Chronic myeloid leukemia (CML) is a slowly progressing cancer. It affects 1.5 people per 100,000 inhabitants, children and adolescents can also be among the patients. Thanks to a therapy based on tyrosine kinase inhibitors (TKIs), the 10-year survival rate of patients has improved drastically, namely to 80-90 per cent, so that life expectancy is not limited if there is a good response to treatment.

The TKIs inhibit a protein, the BCR::ABL1 fusion protein, which plays a central role in the development of leukemia. However, even this treatment is not always successful if the leukemic cells develop resistance. Genetic changes to individual nucleic bases of the DNA in the BCR::ABL1 fusion gene, so-called point mutations, are often the problem. New generations of TKIs can usually overcome resistance caused by such point mutations, but if the leukemia cells develop more than one point mutation, even the latest drugs can be ineffective. For highly resistant double mutations, so-called compound mutations, there has been no effective drug therapy option with single available TKIs, so far. 

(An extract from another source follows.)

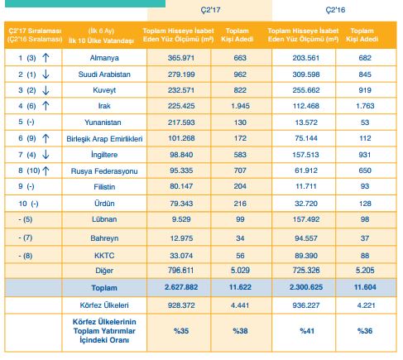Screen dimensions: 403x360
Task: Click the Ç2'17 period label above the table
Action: coord(210,10)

New option against highly resistant compound mutations

This is where Thomas Lion, MD, PhD, MSc, Principal Investigator at St. Anna Children’s Cancer Research Institute and Medical Director of Labdia Labordiagnostik GmbH, and his team came in. In a study on CML leukemia cell models, which was recently published in the American Journal of Hematology, he and his colleagues investigated combination therapies with ponatinib, the strongest drug to date, but toxic in higher doses. The team was able to show that the combination of low-dose ponatinib with other, also low-dose drugs, in particular with the recently approved drug asciminib, was very effective in the model system studied, although the substances individually showed no effect even at high doses. This means that effective treatment options for CML with highly resistant compound mutations are now available for the first time and initial observations in patients indicate that the in vitro test results could also be used successfully in the clinical situation. Study author Lion says: “Thanks to the low doses of the drugs in the successfully tested combination therapies, we can hope that we will also have not only effective but also less toxic treatment options available for CML patients with highly resistant compound mutations. This will bring us closer to our goal of being able to offer effective treatment options for all CML patients.”